I love this idea, and I think it is exactly what I need. I feel like I'm constantly struggling to balance all of the demands on my time and energy--to find that happy and productive medium where I can feel both accomplished and content with how I spend the precious moments of my life. It's a daily struggle really, but the answer is clear. 

I resolve to put the Lord first, and let everything else fall into place.

Sam liked the idea so much that he decided to adopt it as well. I guess that makes it our resolution, a family goal of sorts. I'm really excited to have his support in this endeavor. I'm a ridiculously lucky wife.

Now don't get me wrong, this isn't a confession that I've been a total heathen lately, but I will admit that I've often found myself simply going through the motions when it comes to my religiosity. I haven't really invested my whole heart into my relationship with the big man upstairs... at least not in the way that He deserves.  I need to realign my priorities. The beauty of putting God first is that His way will ensure that I am becoming my best self--in my relationships, obligations, and day-to-day tasks. If I am continually seeking him I will be guided.

Rather than focusing on what I think is best, He can show me what is best. 
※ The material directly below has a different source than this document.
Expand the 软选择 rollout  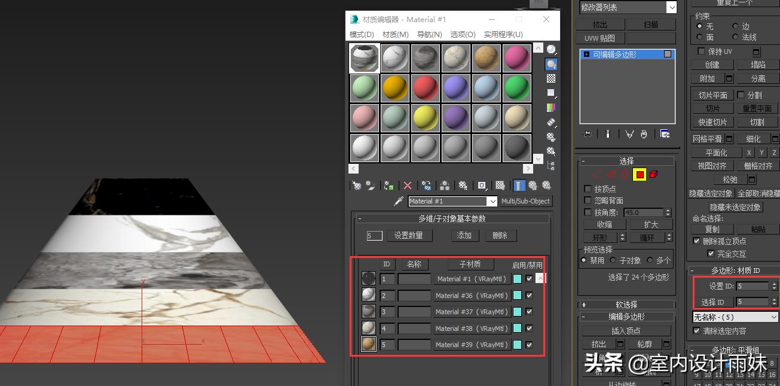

I'm confident that if I can reprioritize and put my spirituality first, then everything else in my life will be better off. I've put this theory to the test before, and it works! I didn't necessarily have less problems, but I certainly felt better equipped to face the ups and downs. Why I ever let myself slide into complacency... I'm not entirely sure. But, now is the time to improve. I know that I can... and more importantly that I need to.

For my blog this means that I want to get back on track with writing out my spiritual/religious musings. I was doing a pretty good job of that earlier this year with my weekly "religious reflections" posts, and I loved the results. It forced me to study, ponder, and pray more fervently to come up with a topic each week. Obviously I was hopeful that my thoughts and experiences could be of some benefit to others, but regardless of whether anyone read my words the process of simply writing them out was extremely beneficial to me. I resolve to get back on track with this, and to continually pray for guidance and direction with my blog in general. Essentially, I want to rededicate this space to The One who matters most.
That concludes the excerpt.